Cascading enables you to cluster distributed console servers so a large number of serial ports (up to 1000) can be configured and accessed through one IP address and managed through the Master's Management Console.
The Master is in control. You can still change all the settings on any Slave serial port (such as alter the baud rates) using the local Slave Management Console. However these changes will be overwritten next time the Master sends out a configuration file update.
The Serial & Network: Cascaded Ports menu displays all the slaves and the port numbers they have been allocated on the Master. If the Master console server has 16 ports of its own then ports 1-16 are pre- allocated, so the first Slave added will be assigned port number 17 onwards.
Once you have added all the Slave console servers, the Slave serial ports and the connected devices are configurable and accessible from the Master's Management Console menu; and accessible through the Master's IP address e.g.
- Select the appropriate Serial & Network: Serial Port and Edit to configure the serial ports on the Slave
- Select the appropriate Serial & Network: Users & Groups to add new users with access privileges to the Slave serial ports (or to extend existing users access privileges)
- Select the appropriate Serial & Network: Trusted Networks to specify network addresses that can access nominated Slave serial ports
- Select the appropriate Alerts & Logging: Alerts to configure Slave port Connection, State Change or Pattern Match alerts
All such configuration changes made on the Master are propagated out to all the Slaves. So whenever you change any User privileges or edit any serial port setting on the Master the updated configuration files will be sent out to each Slave in parallel. The Slaves will then make appropriate changes to their local configurations (i.e. only make those changes that relate to its particular serial ports).
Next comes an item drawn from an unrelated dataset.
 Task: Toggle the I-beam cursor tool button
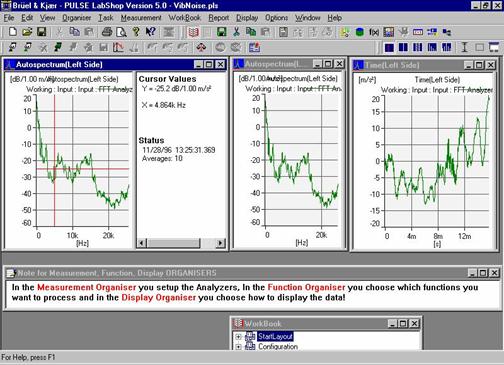464,48
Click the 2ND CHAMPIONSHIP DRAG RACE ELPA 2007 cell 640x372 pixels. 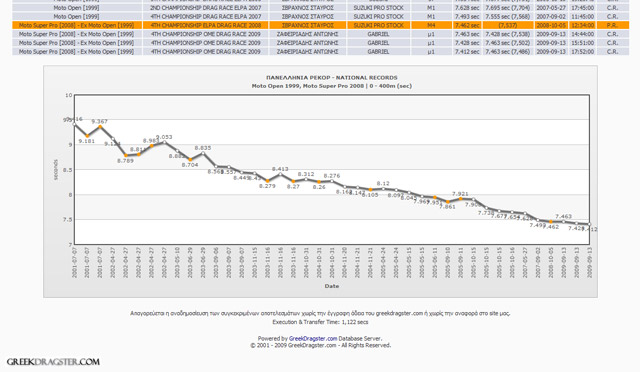pyautogui.click(x=206, y=8)
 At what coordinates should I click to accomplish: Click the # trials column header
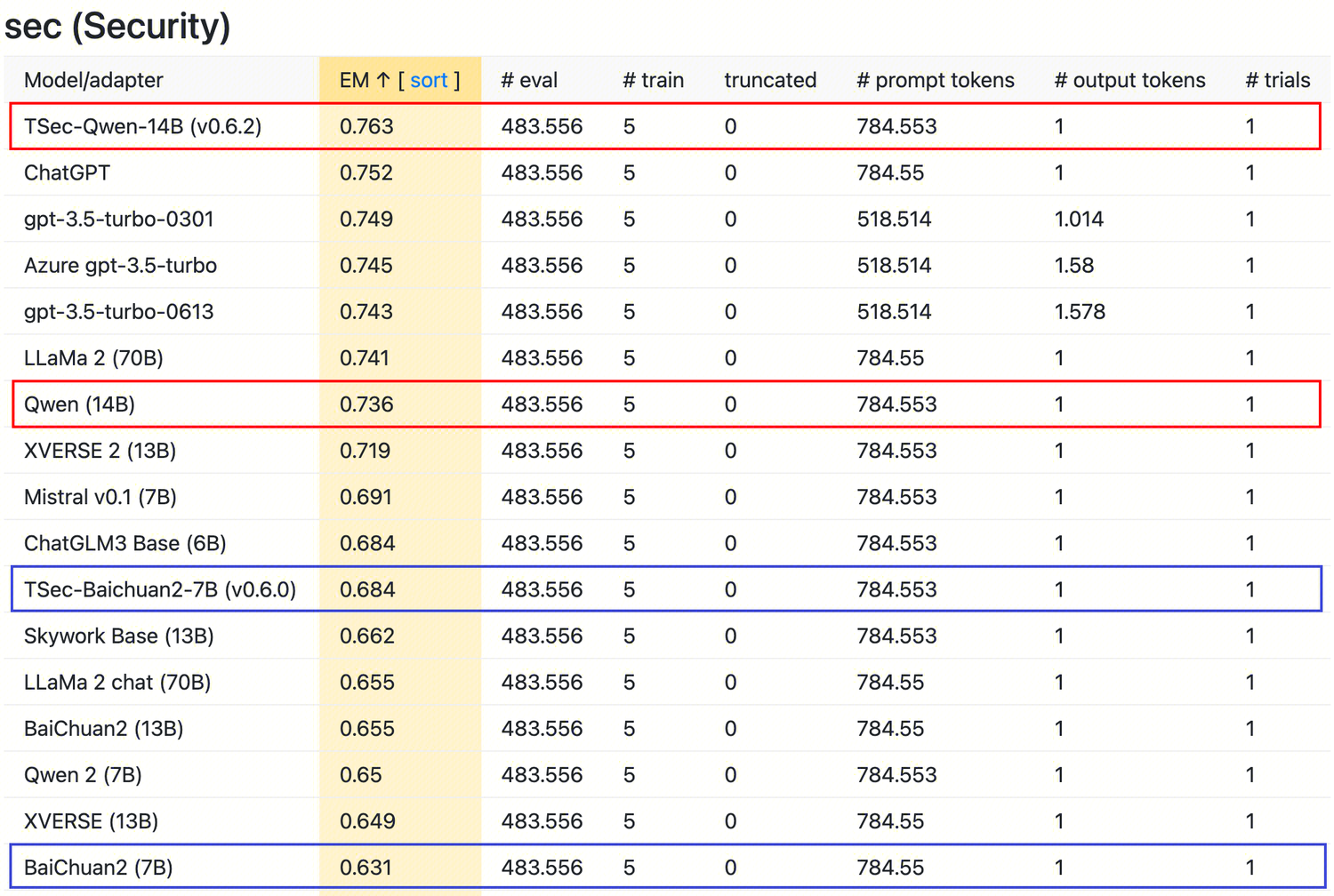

So the Master is in control of all Slave serial port related functions .... however it is not master over all the Salve functions:
- the Master is not master over the Slave network host connections
- the Master is not master over the Slave console server system itself
So Slave functions such as IP, SMTP & SNMP Settings, Date &Time, DHCP server must be managed by accessing each Salve directly and these functions are not over written when configuration changes are propagated from the Master. Similarly the Slaves Network Host and IPMI settings have to be configured at each Slave.